The second commentary combines a slew of participants for this edited track. We hear from Band-members Levon Helm and Garth Hudson, journalist/Band friend Jay Cocks, journalist Greil Marcus, creative consultant Mardik Martin, executive producer Jonathan Taplin, associate producer Steven Prince, cameraman Michael Chapman, music producer John Simon, New York, New York producer Irwin Winkler, and performers Mavis Staples, Dr. John, and Ronnie Hawkins. All of them were recorded separately except for Simon and Helm, who sat together. I really enjoyed this commentary. It included a wealth of information. From technical aspects of creating both the concert and the movie to Band history to musical interpretation to various anecdotes, it’s all here. The piece moved by briskly as it kept me thoroughly entertained at virtually all times. Some folks don’t like edited commentaries, but naysayers should check out this one; I find it hard to believe anyone could complain about such a terrific chat.

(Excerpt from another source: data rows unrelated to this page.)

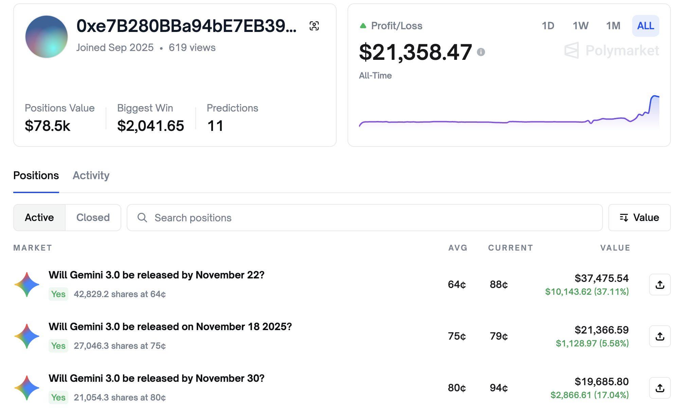The image size is (678, 410).
Task: Select the Active positions filter
Action: (39, 218)
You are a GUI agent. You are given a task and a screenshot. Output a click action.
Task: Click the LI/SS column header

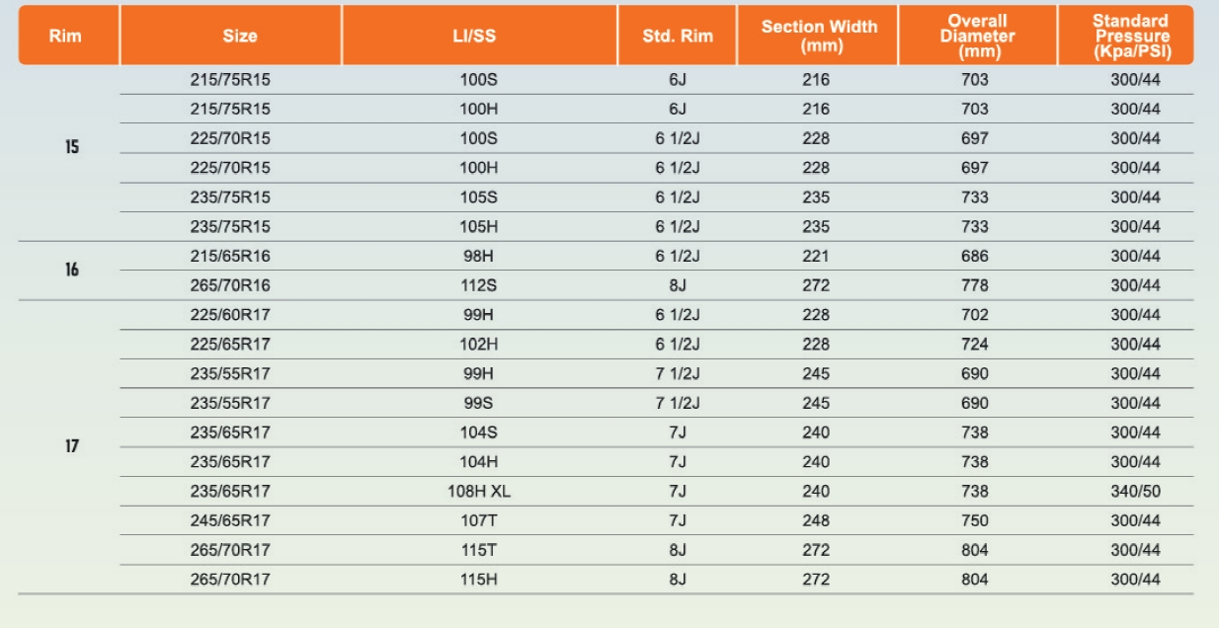[x=480, y=36]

One nice feature: the second commentary can be viewed with or without subtitles. If you activate that text, you’ll see the names of the participants when they speak. This helps keep us informed without having to incessantly repeat names.

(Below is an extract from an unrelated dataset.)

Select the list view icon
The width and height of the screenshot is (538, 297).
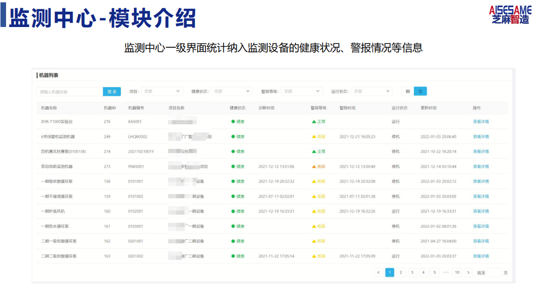coord(420,91)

Next we find some video programs. Revisiting The Last Waltz provides a 22-minute and 30-second documentary. It shows clips from the movie, some background materials like storyboards and conceptual art, and interview segments with Robbie Robertson and Martin Scorsese. Overall, this is a good little documentary. In some ways, it seems a bit redundant after the Robertson/Scorsese commentary - especially since Scorsese’s material clearly comes from the same sessions - and the absence of other participants is somewhat odd. However, it acts as a solid discussion of the movie and the concert. It covers the project from conception through completion and stands as a nice synopsis of the process. While not a definitive document, “Revisiting” covers the movie well.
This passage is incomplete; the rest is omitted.